The 7.2-Inch Demolition Rocket, also known as the T37, was a 7.2 inch rocket developed and used by the United States military during World War II. Derived from the "Mousetrap" anti-submarine rocket, it was intended for use in demolishing concrete bunkers and fortifications, and saw use from August 1944.

==Development==
The 7.2-Inch Demolition Rocket was developed by the Physical Chemical Problems branch of the National Defense Research Committee, located at Caltech, in late 1943 as a modification of the existing 7.2 in ASW rocket (Mousetrap) for use against heavily fortified ground targets.
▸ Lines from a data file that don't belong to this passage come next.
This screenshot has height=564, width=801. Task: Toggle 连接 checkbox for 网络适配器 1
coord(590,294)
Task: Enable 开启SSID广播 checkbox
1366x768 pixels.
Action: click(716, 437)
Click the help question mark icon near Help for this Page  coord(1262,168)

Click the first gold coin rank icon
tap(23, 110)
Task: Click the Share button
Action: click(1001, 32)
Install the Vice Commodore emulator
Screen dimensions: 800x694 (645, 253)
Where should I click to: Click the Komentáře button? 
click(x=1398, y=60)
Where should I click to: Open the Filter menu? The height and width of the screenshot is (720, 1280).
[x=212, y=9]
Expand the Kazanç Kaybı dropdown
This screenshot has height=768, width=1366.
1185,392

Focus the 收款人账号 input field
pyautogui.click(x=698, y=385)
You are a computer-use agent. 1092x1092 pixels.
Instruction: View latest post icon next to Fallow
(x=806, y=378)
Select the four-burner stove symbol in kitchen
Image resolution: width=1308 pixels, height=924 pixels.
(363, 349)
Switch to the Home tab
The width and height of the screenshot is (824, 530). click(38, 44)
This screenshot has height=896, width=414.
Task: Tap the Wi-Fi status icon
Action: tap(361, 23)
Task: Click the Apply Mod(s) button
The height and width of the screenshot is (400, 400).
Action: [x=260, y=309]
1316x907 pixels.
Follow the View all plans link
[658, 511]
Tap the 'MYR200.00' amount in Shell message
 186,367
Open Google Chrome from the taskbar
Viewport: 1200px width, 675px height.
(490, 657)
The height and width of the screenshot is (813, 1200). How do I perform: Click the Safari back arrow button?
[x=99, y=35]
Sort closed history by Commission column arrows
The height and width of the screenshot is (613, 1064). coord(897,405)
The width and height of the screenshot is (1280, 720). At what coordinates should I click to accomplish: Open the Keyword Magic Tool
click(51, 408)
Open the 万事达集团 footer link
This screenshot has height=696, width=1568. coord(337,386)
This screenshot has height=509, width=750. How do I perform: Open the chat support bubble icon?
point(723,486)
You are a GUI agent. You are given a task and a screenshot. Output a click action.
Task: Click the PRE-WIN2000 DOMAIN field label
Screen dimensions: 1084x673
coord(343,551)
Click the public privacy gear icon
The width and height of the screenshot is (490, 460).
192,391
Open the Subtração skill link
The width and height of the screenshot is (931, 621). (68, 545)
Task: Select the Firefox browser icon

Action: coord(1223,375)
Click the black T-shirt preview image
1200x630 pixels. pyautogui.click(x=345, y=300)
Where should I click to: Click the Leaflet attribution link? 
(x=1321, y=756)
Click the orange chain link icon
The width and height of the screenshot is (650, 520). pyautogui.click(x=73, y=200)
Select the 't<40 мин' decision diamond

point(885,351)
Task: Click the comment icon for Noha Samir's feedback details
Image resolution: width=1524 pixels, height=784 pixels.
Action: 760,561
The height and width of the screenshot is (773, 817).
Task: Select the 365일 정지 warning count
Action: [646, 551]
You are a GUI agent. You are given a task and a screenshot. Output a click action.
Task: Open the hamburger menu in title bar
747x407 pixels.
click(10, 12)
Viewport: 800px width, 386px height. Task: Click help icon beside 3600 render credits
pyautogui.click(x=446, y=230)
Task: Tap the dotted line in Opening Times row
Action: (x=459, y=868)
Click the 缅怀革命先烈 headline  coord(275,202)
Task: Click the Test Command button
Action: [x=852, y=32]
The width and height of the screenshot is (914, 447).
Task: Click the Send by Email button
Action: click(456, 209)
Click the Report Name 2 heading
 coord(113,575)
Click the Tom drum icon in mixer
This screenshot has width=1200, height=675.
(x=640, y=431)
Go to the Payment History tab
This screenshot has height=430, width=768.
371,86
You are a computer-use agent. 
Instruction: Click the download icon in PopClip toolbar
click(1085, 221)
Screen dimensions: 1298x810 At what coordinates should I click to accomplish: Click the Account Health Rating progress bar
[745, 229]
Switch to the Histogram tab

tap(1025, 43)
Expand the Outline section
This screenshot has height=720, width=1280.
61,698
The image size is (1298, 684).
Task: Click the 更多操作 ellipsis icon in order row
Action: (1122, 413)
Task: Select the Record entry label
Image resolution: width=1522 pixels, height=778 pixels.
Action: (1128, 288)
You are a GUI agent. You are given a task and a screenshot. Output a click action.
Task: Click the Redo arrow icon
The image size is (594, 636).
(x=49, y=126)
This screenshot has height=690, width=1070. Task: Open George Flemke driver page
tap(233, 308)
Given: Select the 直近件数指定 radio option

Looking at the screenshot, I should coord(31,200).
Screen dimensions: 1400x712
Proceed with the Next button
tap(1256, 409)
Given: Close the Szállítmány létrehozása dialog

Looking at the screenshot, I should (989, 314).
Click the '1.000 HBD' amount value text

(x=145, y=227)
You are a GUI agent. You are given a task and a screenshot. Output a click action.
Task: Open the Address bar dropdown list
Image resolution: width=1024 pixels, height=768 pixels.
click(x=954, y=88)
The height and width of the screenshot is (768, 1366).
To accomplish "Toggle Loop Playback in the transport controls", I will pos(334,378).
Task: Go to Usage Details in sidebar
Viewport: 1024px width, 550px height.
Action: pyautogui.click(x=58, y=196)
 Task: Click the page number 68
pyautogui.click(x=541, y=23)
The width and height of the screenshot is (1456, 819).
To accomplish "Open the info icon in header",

Assigned to the United States Navy for development and production in July 1944, An additional high-explosive rocket, the T24, was planned, but was dropped in favor of the T37. The rockets utilized a standard 2.25 in rocket motor, fitted with a larger-diameter warhead; a longer-ranged version utilizing a 3.5 in motor was also produced.

==Operational history==
The T37 saw its first operational use during Operation Dragoon, the invasion of southern France, in August 1944, fired from 120-round "Woofus" launchers mounted aboard Landing Craft Rocket vessels offshore.

The rocket was also intended to be fired from tanks for the clearing of bunkers and anti-tank obstacles. The initial launcher, dubbed "Cowcatcher", was mounted on the front of M4 Sherman tanks; it was quickly found unsatisfactory, and was replaced by 20-round (T40 "Whiz Bang") and 24-round ("Grand Slam") launchers mounted atop the tank's turret. The 20-round launcher could fire its entire loadout of rockets in approximately 10 seconds; however the tank installation was unpopular with crews, as the launcher prevented the tank's turret hatches from being opened.